For teaching purposes: Projectors. I integrate the use of the data show in the classroom. However, this is not always available in the university (or could be there but does not work at all), so I manage to use IPads or Tablets.
As my daily life, I only use my personal mobile device and my laptop.

Which skill makes you stand out as an academic?
Creativity. I always ask my students to ‘think’ ‘don’t only answer’ ‘think outside the box’. I have managed to get my students to watch a movie in class and visit the science museum. These activities are not counted in their marking scheme. These activities help them in the scientific and engineering knowledge in general. I have also asked them to write a narrative essay about their experiences: watching movie and museum visits).

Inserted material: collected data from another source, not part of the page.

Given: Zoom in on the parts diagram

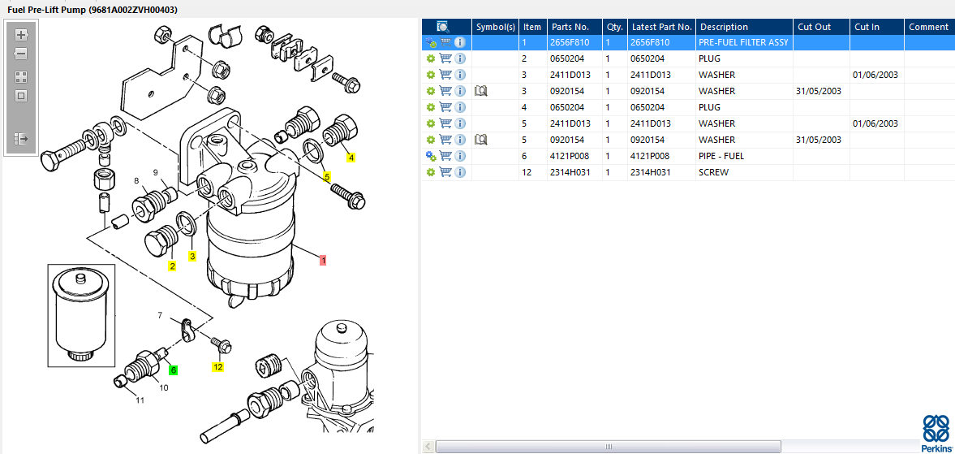Looking at the screenshot, I should point(21,35).
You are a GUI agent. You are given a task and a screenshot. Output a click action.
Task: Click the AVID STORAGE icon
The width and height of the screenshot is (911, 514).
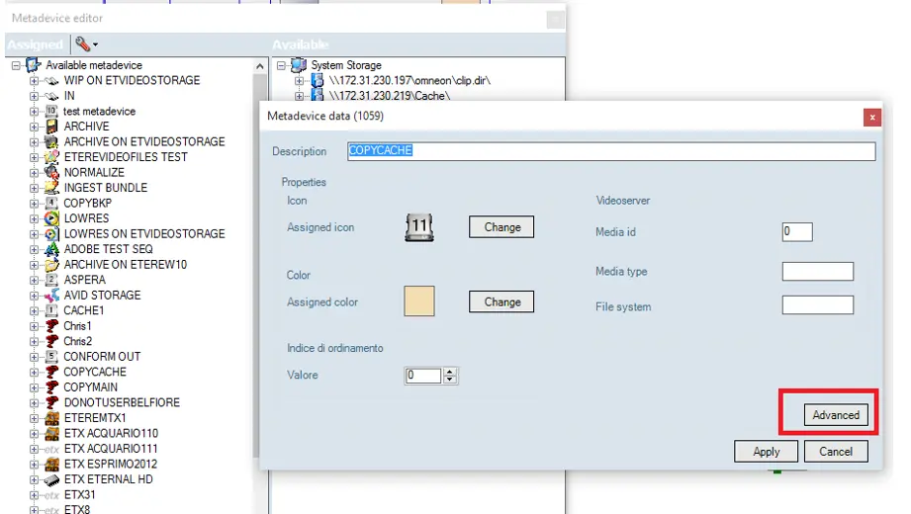[52, 296]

Although they were aware that there is no mark for these activities, they were enthusiastic about it and they wrote their essays beautifully. I believe if we as academic motivated our students in such fun activities, their love in learning new knowledge will increase.

What do you listen to when you work?
Music. Music has a powerful influence on the work I do. I cannot work without playing music: Jazz, classics, pop, and country. All genres are welcomed to make me productive.

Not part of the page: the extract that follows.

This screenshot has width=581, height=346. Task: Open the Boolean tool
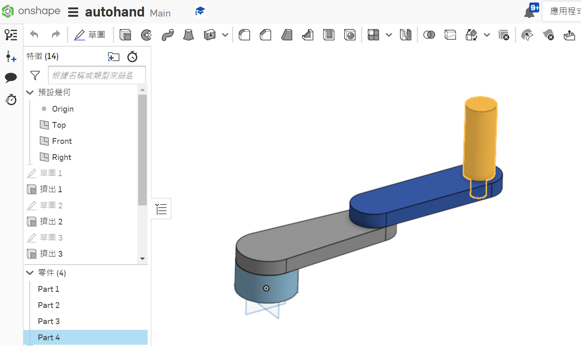click(429, 35)
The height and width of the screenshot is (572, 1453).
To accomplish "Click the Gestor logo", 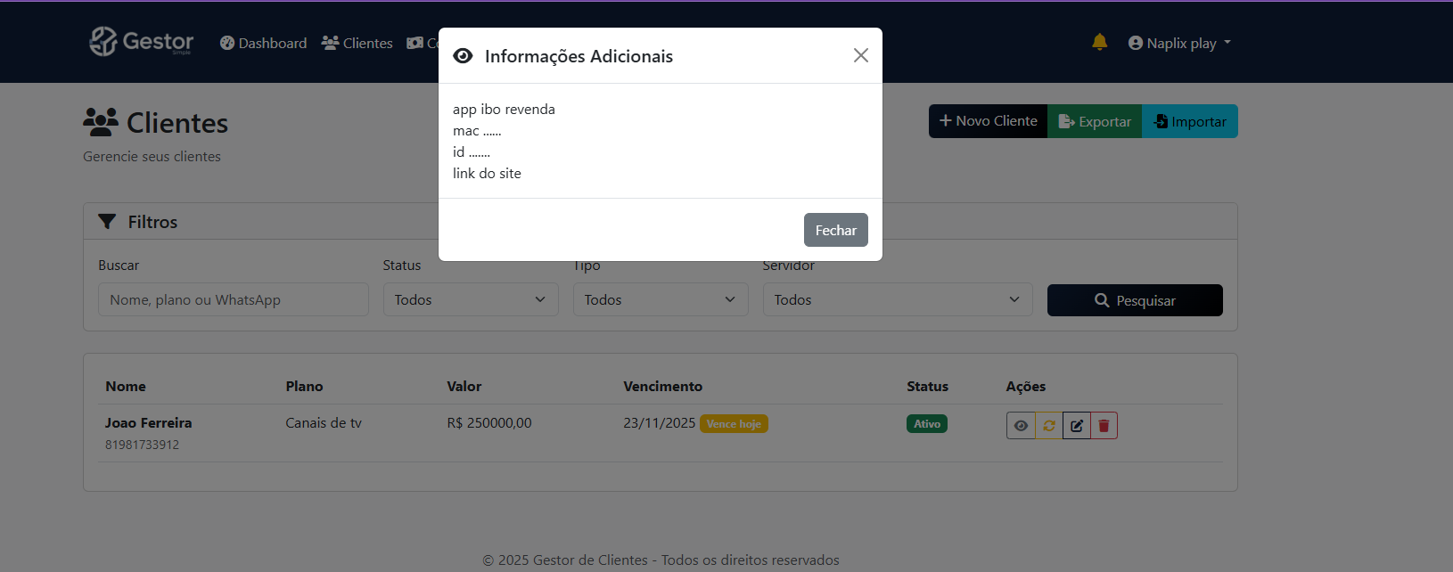I will 141,42.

What are you currently reading? How do you find time for reading?
End of March I have managed to get into a challenge, which I found through social media suggesting reading four books in April. I remember last April, I finished reading six books, and that was the biggest number I have ever read in a month. This April, I managed to read three books in the first nine days of April (Pistachio Seller, Tourist Guide, and Professor Hana all by Dr. Reem Basiouney). Currently, I am reading Angel by Elizabeth Tylor. Time is very difficult to find, specially, when I am a full time teaching and researching. I squeeze in few pages here and there, even sometimes, when I workout at the gym. The book is always carried in my purse.

Are you more of an introvert or extrovert? How does this influence your working habits?

I always believed I was an extrovert. I love socialising with people, networking in conferences, I have even made friends through social media. However, I consider the workplace to be a very sensitive context. I try to be very careful with my colleagues. People think of me as an introvert, arrogant, or weird, but for me, drawing lines and limits will help me in my academic career and profession.
Don’t get me wrong, I love teamwork and I think working in a community of practice is essential for effective results. However, we cannot always guarantee people’s work and we see memes on social media making fun about one person work turns to be labeled as teamwork, which I consider not fair.

What’s your sleep routine like?

I plan to sleep 7-8 hours per night. However, this is not always the case. Some days I pull an all night to work, mark exams, or prepare materials for the classroom.

What’s your work routine like?
I go to work at 8:30 in the morning. Teaching three classes a day is very overwhelming. My friends know me as I am always the last to leave the office even during my student life in London. In Kuwait University, sometimes, even the security comes and asks me if I need to stay more and whether I’ll be okay working till 23:00 sometimes.

What’s the best advice you ever received?
I remember when I was applying to start my PhD, my professor in Kuwait University, told me to not sink under the books during my study. I remember him very well saying, enjoy Britain, and always make time to have fun. My friend also told me to let go of the things that put you down. Life moves on whether we are sad or happy. Never take things seriously and personal.